Voui, voui, voui, j'arrive tardivement après la bataille, quand tout le monde a fini depuis longtemps de lire ce livre. J’ai freiné des quatre fers à cause des thèmes que je savais effrayants : la mort d’un enfant et les hôpitaux. C’est en livre audio que je l’ai découvert.
Simon, 19 ans, meurt dans un accident de la route. C’est son cerveau qui ne fonctionne plus, ses organes, le foie, les reins, le cœur et les poumons sont en parfait état. Ses parents, en plus du choc de la nouvelle, se voient proposer l’impensable : disloquer le corps de son fils pour y prélever ce qui peut sauver d’autres.
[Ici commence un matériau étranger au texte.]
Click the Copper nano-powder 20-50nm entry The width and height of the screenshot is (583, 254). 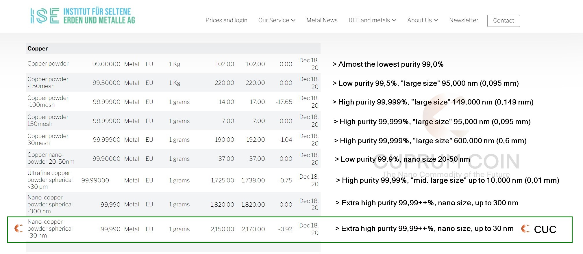[51, 158]
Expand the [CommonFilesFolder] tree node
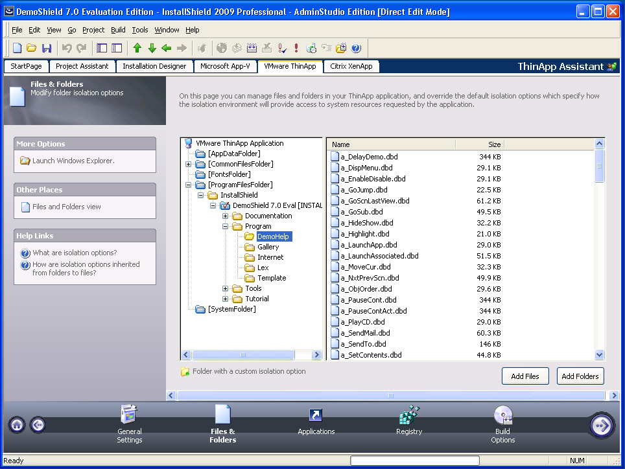 (189, 164)
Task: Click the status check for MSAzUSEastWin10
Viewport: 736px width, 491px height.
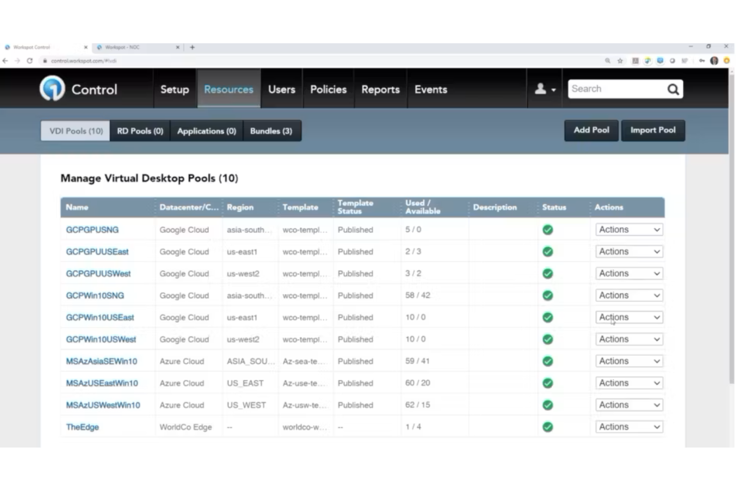Action: 548,383
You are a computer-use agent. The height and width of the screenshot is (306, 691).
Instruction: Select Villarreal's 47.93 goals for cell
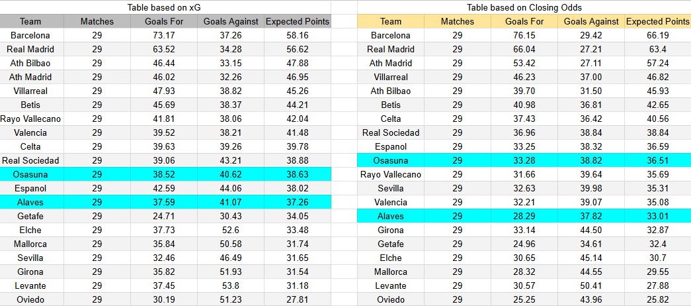click(x=164, y=91)
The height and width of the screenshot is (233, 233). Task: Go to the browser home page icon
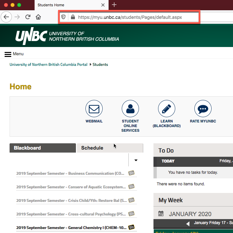(x=38, y=17)
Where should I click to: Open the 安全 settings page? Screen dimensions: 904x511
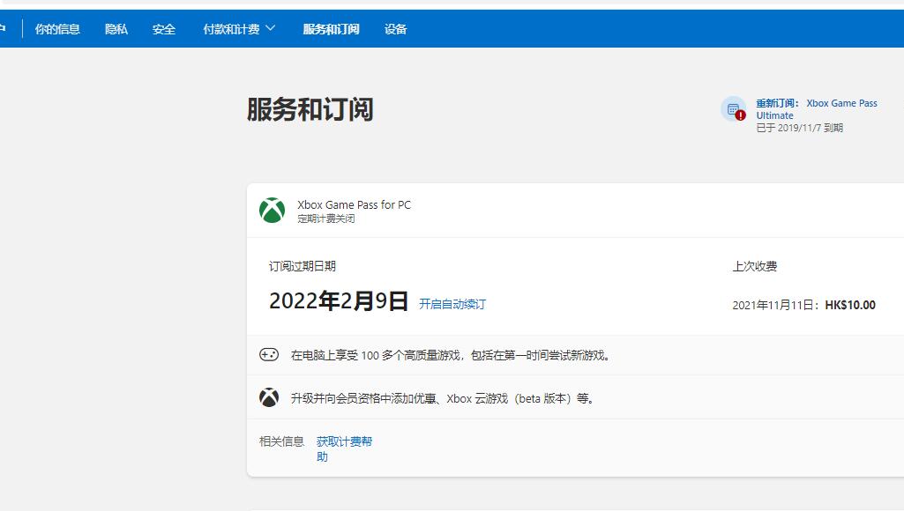point(163,28)
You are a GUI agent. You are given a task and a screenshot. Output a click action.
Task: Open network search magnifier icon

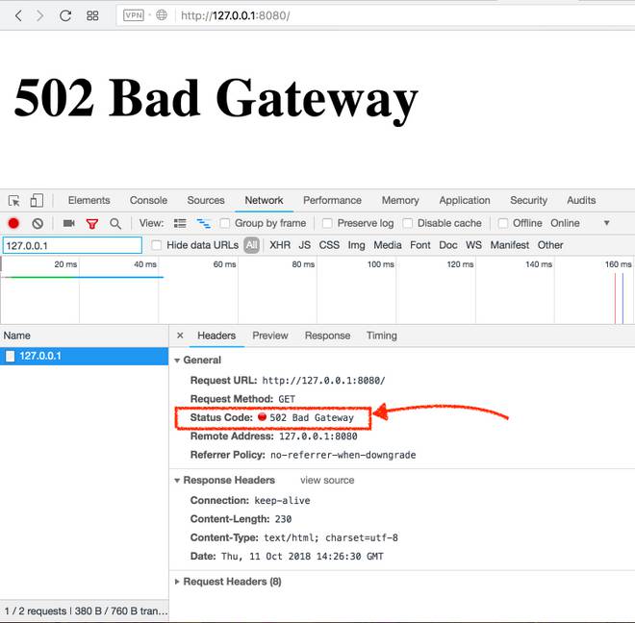[x=115, y=223]
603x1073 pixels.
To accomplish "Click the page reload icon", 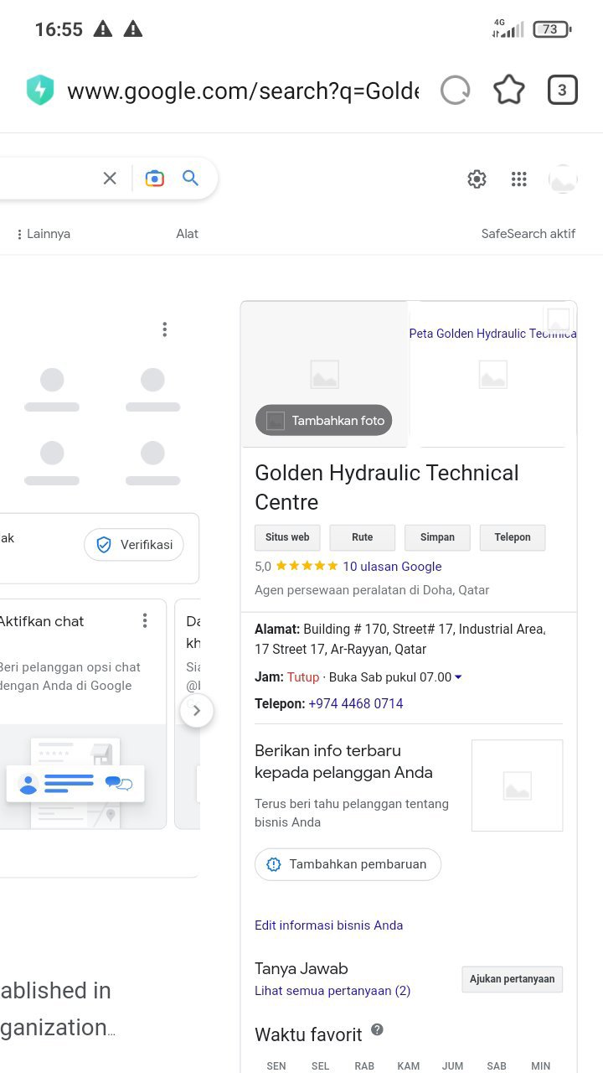I will pos(456,90).
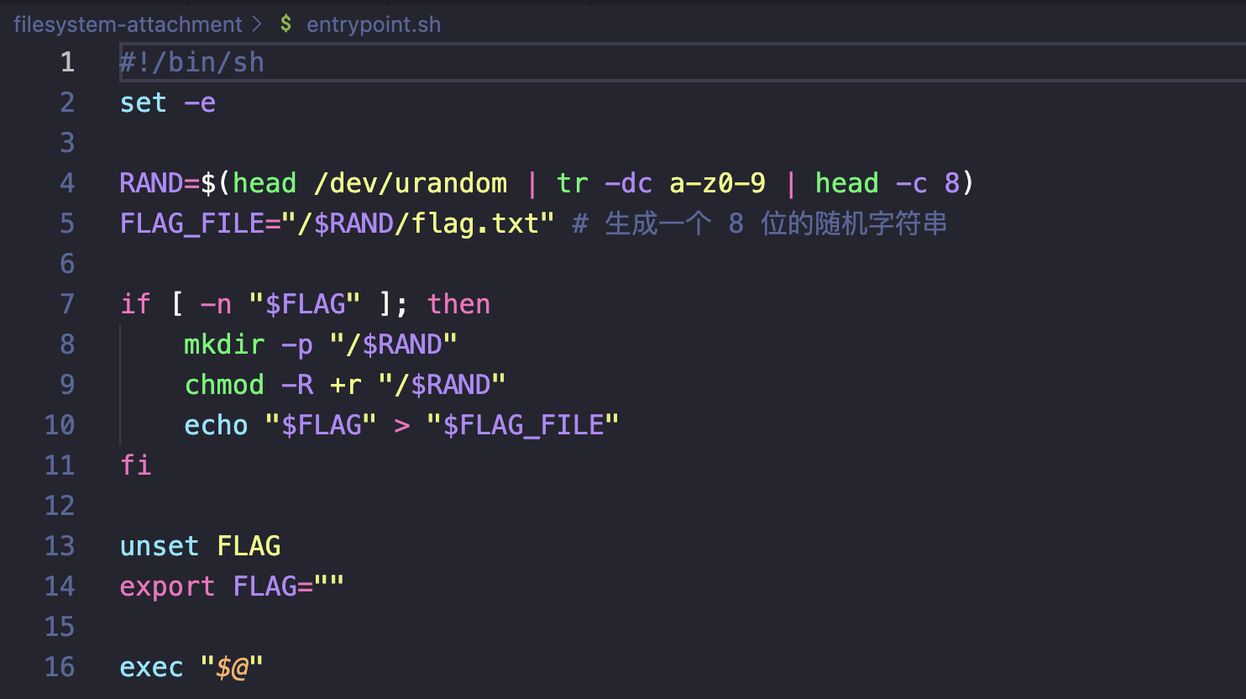The height and width of the screenshot is (699, 1246).
Task: Click the shell file dollar icon in breadcrumb
Action: tap(286, 24)
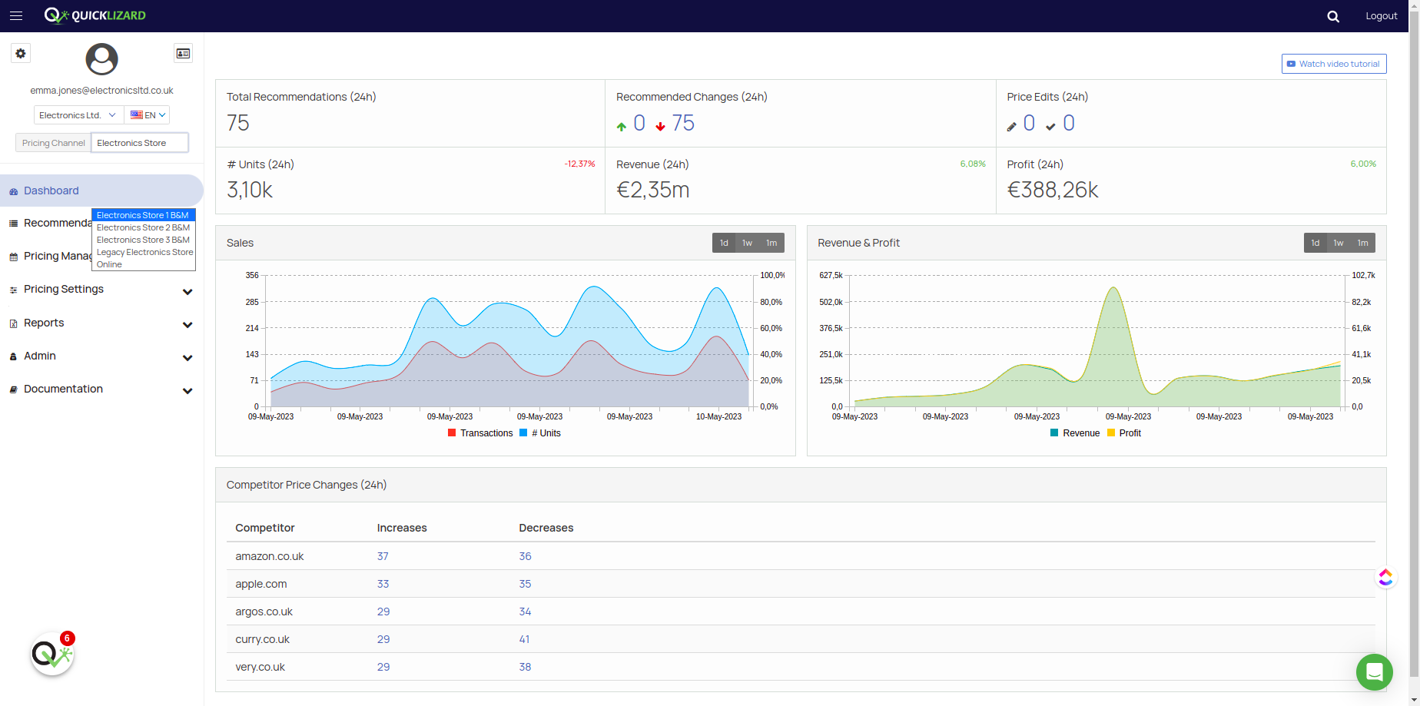The image size is (1420, 706).
Task: Select Electronics Store 2 B&M option
Action: [144, 227]
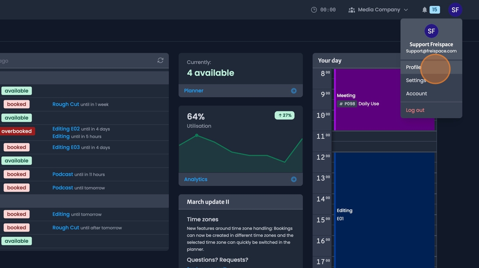Open the Editing E02 booking link
The image size is (479, 268).
tap(66, 129)
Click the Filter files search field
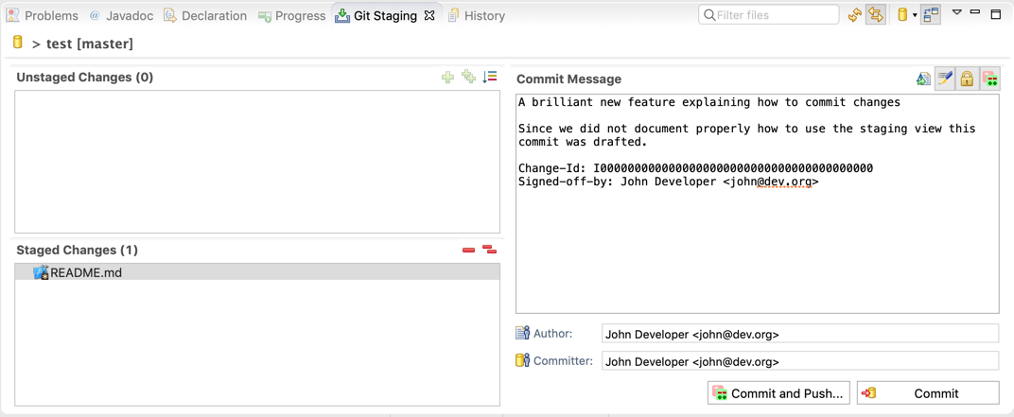Image resolution: width=1014 pixels, height=417 pixels. click(x=769, y=15)
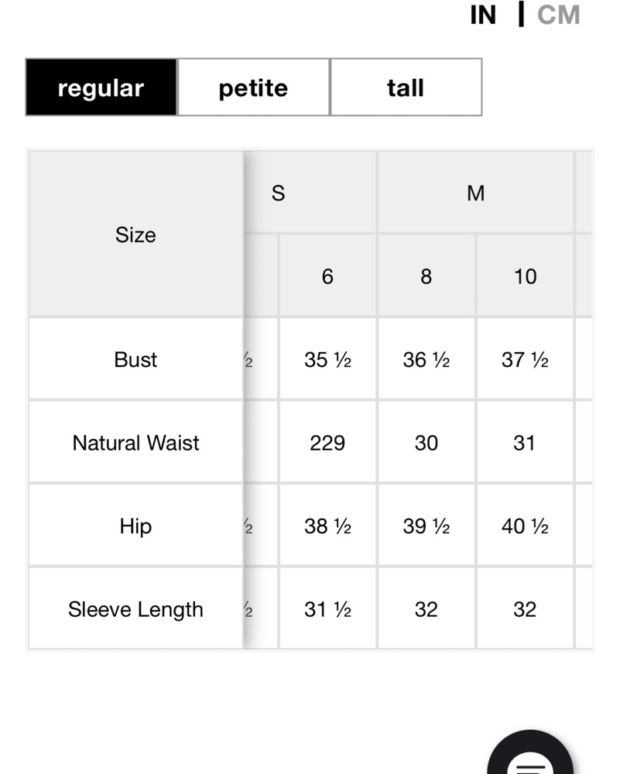The image size is (620, 774).
Task: Click the 37 ½ bust value
Action: click(x=526, y=359)
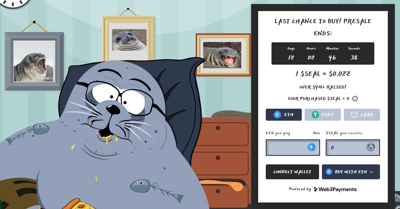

Le tuer une seconde fois, pensent-ils. Pourtant, ils acceptent. Les greffes vont se faire très vite, c’est un marathon dédié à la vie qui suit de près la mort.
Ce roman est dur, touchant, âpre, bouleversant. La voix de l’auteur, que je trouvais de prime abord plutôt monotone et triste, convient, en réalité, parfaitement à son texte. Difficile de conduire et d’entendre des mots qui font si mal, d’assister à une histoire brisée, celle de Simon et de sa jeunesse stoppée si brutalement. Heureusement, il y a l’écriture de l’auteur, si juste, si travaillée, si élégante ; il y a ce souffle de vie qui traverse les pages malgré tout. Le phrasé m’a vraiment épatée, Maylis de Kerangal parvient, dans n’importe quelle situation, à creuser au plus profond, à suggérer toujours davantage, à surprendre et à émerveiller. Quelle artiste ! On sent aussi que les recherches sur les greffes ont été poussées et pointues. Si la mort de ce grand enfant m’a profondément touchée, ce thème de la greffe l’emporte peut-être, il est magnifié et sublimé tout en restant très terre-à-terre, la romancière s’attachant à décrire tous les détails concrets entre donneur, médecins et receveur. C’est une épopée moderne, une seconde chance qu’il ne faut pas négliger.